Den Bodensee werden wir wohl wir nicht mehr quaggafrei bekommen. Aber wer ein Boot im Bodensee besitzt und dieses auswassert, sollte verpflichtet sein, es vorher so zu reinigen, dass keine Quaggamuschel oder -larve mitreist. Auch über Tauchanzüge, Standup-Paddels oder Kanus können wir Menschen weitere Arten in den See einschleppen oder die Quaggamuschel aus dem See heraus in andere Gewässer einbringen. Um das zu vermeiden, gilt: Boote gut abspritzen, anhaftende Muscheln entfernen oder die Gegenstände einige Zeit gut durchtrocknen lassen. Dann sterben Muscheln und deren Larven ab. Bootsbesitzende haben eine Verantwortung, auch wenn es aktuell keine Bootreinigungspflicht im deutschen Teil des Bodensees gibt. Diese sollte aber dringend kommen.
Informationen und aktuelle Forschungsergebnisse zur Quaggamuschel

Auch die Grobgerippte Körbchenmuschel (Corbicula fluminea) ist eine eingeschleppte Muschelart am Bodensee. - Foto: Urs-Victor Peter/NABU-naturgucker.de
Ausblick in die Zukunft –
so könnte die Quaggamuschel den Bodensee verändern
Die Quaggamuschel bereitet ökonomische Schäden im Millionenbereich in der Schweiz, aber auch bei der Wasserversorgung am Bodensee. Sowohl der Genfersee, der Neunburgersee, der Zürichsee, der Zugersee als auch der Vierwaldstättersee sind bereits von der invasiven Muschel befallen. Auch der Rhein und die Aare sind betroffen. Verursacht durch eine vermehrte Ausbreitung in tieferen Bereichen der Seen, gehen wissenschaftliche Untersuchungen davon aus, dass die Quaggamuschel-Masse pro Quadratmeter im Bodensee in den nächsten zwei Jahrzehnten voraussichtlich um das Neun- bis Zwanzigfache zunehmen wird. Nordamerikanische Seen, in denen sich die Quagga-Muschel schon längere Zeit ausbreitet, liefern einen Einblick in die Zukunft des Bodensees. Laut Schätzungen der Bodensee-Wasserversorgung, ist der Bodensee circa 15 Jahre von der Situation am US-amerikanischen Lake Michigan entfernt. Dort stellt die Muschel rund 90-95 Prozent der vorhandenen Biomasse dar. Das bedeutet, dass sie die meisten Nährstoffe des Sees nutzt und so das Nahrungsnetz grundlegend verändert hat. Viele Berufsfischer mussten am Lake Michigan aufgeben, da es nicht mehr genügend wirtschaftlich bedeutende Fischarten gab. Ob allein die Quaggamuschel dafür verantwortlich war ist noch unklar, da es weitere Veränderungen im See gab.
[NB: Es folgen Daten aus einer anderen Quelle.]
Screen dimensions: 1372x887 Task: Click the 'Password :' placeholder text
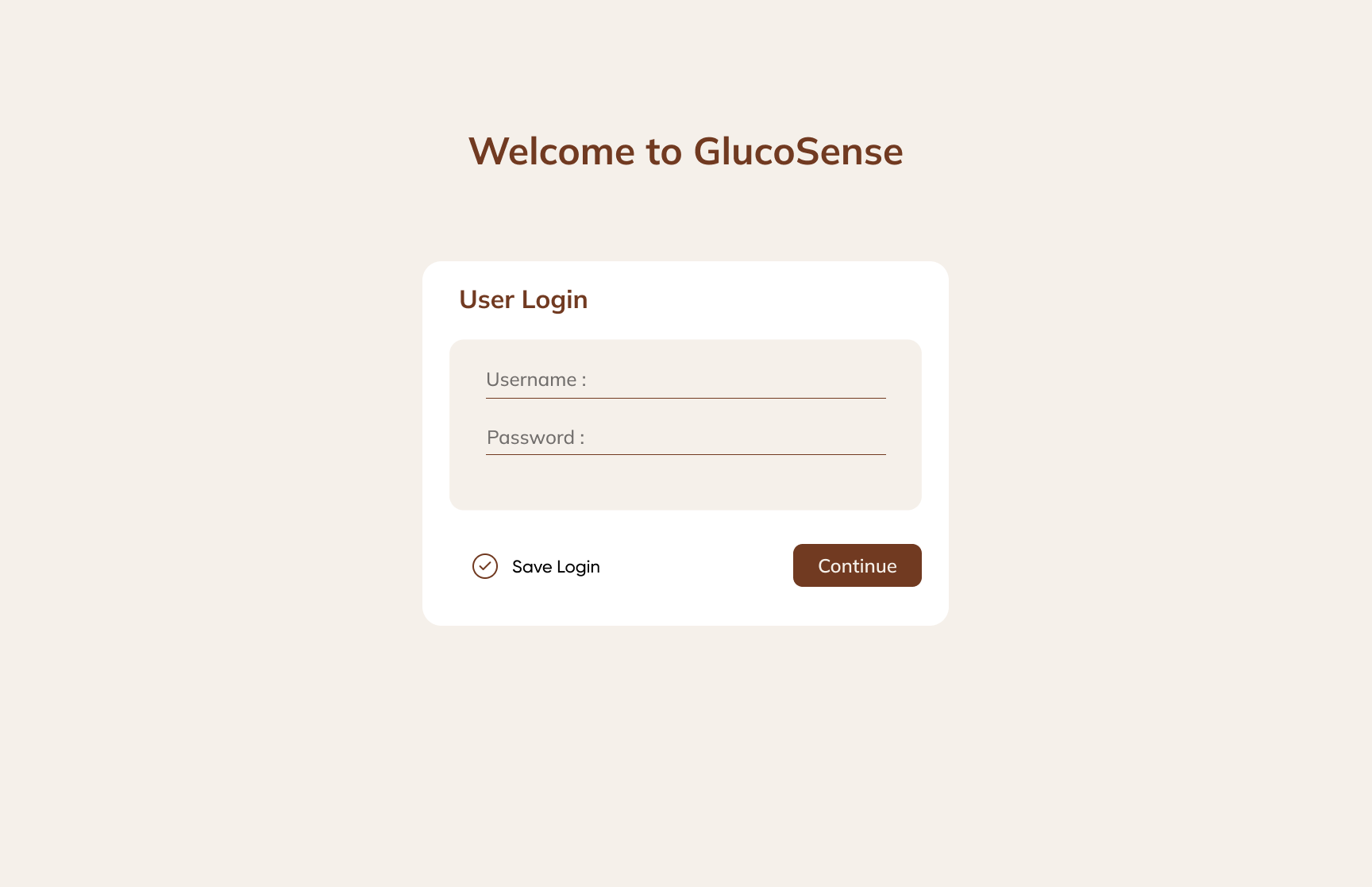pyautogui.click(x=535, y=438)
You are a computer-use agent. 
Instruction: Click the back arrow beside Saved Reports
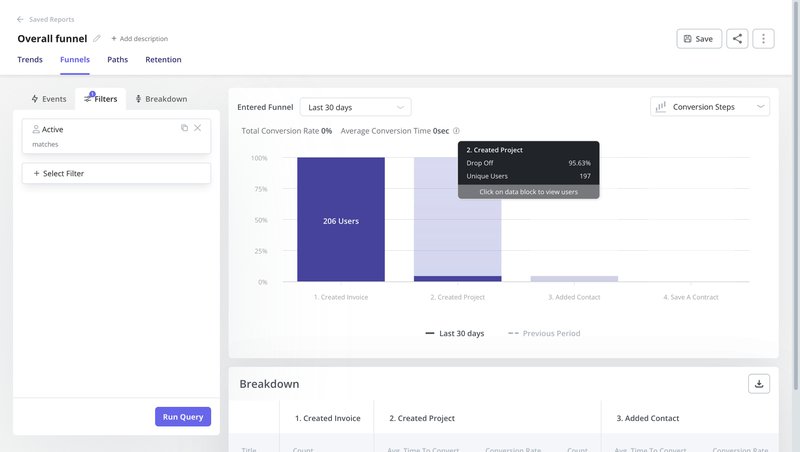click(x=20, y=19)
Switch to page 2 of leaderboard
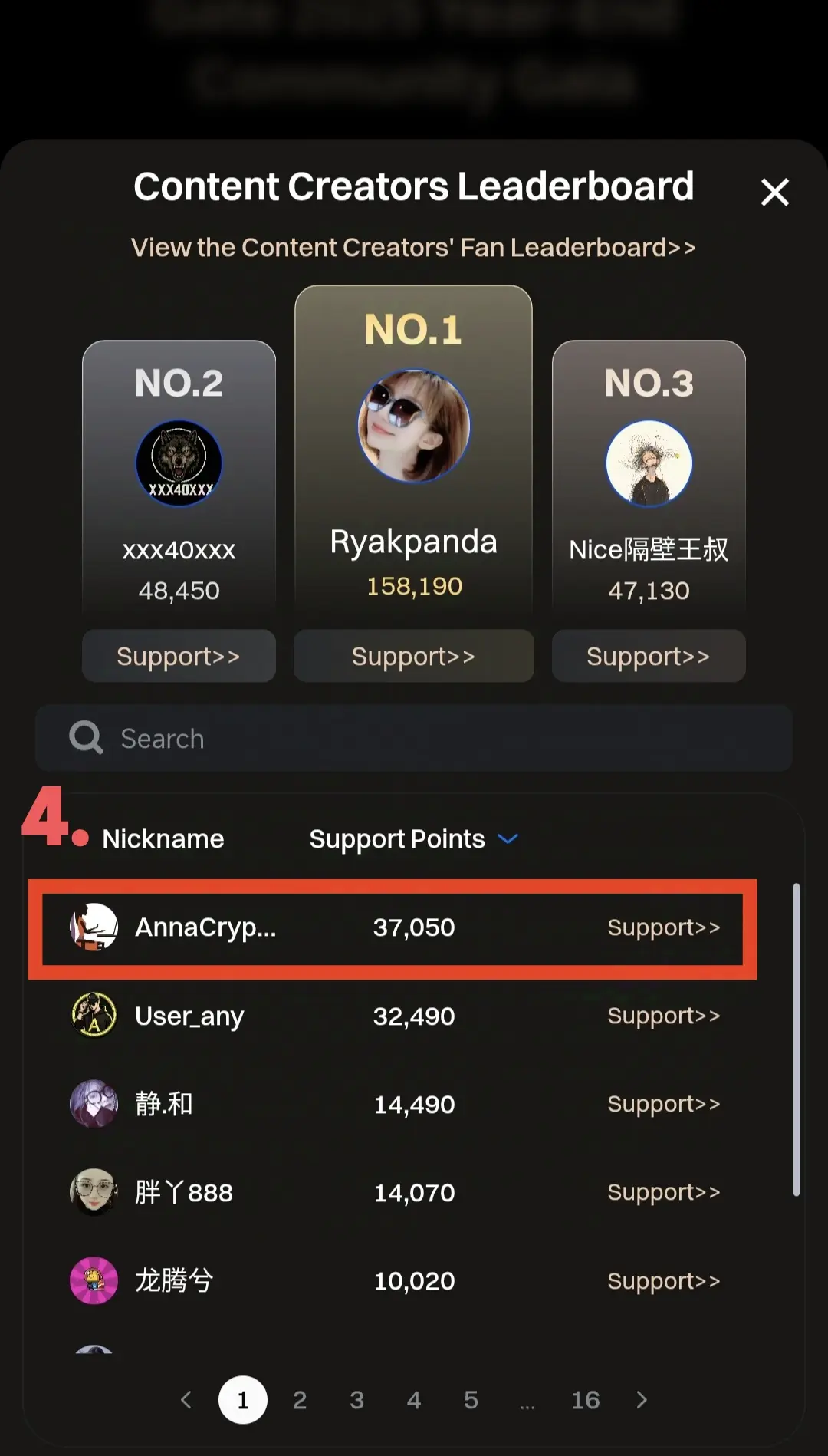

Es ist jedoch damit zu rechnen, dass die Quaggamuschel zusammen mit anderen Faktoren wie dem ebenfalls eingeschleppten Stichling und der Klimaerwärmung zu einer ernsthaften Bedrohung der Artenvielfalt im Bodensee führen kann. Nach momentanem Stand gibt es keine Bekämpfungsmaßnahmen gegen die Quaggamuschel am Bodensee, die ökologisch und ökonomisch sinnvoll sind. Um eine weitere Verbreitung der Muschel zu verhindern, sind deshalb präventive Maßnahmen wichtig. Ab jetzt gilt: Boote, Luftmatratzen und Co. gründlich reinigen, wenn Sie den See verlassen und in andere Gewässer fahren. So werden weitere Seen und Gewässer vor der invasiven Muschel geschützt.